- _Activity_:
Everything from the line containing "The height and width of the screenshot is (1000, 462)." through the line containing "You are a computer-use agent. The" in the listing below should be copied exactly, and nothing more.
++++++
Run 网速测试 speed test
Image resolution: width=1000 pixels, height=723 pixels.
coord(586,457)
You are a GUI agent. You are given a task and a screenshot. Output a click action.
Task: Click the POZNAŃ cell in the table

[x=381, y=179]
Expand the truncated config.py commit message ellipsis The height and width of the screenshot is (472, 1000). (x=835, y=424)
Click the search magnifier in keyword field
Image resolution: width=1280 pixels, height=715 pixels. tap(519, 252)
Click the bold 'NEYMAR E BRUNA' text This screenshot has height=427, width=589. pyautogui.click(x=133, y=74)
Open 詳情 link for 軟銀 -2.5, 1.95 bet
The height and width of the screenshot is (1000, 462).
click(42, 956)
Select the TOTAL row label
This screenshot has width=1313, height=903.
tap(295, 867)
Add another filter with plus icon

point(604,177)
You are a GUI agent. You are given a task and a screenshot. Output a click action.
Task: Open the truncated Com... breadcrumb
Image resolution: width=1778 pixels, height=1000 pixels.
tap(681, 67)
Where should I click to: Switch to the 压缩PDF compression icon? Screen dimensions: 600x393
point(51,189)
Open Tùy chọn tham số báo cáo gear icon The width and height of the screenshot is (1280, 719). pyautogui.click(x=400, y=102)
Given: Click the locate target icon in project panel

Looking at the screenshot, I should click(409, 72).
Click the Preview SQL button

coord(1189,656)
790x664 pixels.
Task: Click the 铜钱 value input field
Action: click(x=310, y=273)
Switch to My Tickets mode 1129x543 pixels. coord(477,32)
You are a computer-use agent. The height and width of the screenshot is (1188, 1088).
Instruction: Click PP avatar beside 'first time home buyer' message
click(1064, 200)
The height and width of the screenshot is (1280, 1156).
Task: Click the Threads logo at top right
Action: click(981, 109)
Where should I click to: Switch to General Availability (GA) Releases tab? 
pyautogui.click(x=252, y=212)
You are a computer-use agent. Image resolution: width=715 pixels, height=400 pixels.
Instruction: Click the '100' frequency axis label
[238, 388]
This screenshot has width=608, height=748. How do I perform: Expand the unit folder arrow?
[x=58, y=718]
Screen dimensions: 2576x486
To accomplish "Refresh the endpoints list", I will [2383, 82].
++++++
- _Exercise answer_:
The height and width of the screenshot is (1000, 462).
click(42, 956)
Select the TOTAL row label
This screenshot has width=1313, height=903.
tap(295, 867)
Add another filter with plus icon

point(604,177)
You are a GUI agent. You are given a task and a screenshot. Output a click action.
Task: Open the truncated Com... breadcrumb
Image resolution: width=1778 pixels, height=1000 pixels.
tap(681, 67)
Where should I click to: Switch to the 压缩PDF compression icon? Screen dimensions: 600x393
point(51,189)
Open Tùy chọn tham số báo cáo gear icon The width and height of the screenshot is (1280, 719). pyautogui.click(x=400, y=102)
Given: Click the locate target icon in project panel

Looking at the screenshot, I should click(409, 72).
Click the Preview SQL button

coord(1189,656)
790x664 pixels.
Task: Click the 铜钱 value input field
Action: click(x=310, y=273)
Switch to My Tickets mode 1129x543 pixels. coord(477,32)
You are a computer-use agent. The height and width of the screenshot is (1188, 1088).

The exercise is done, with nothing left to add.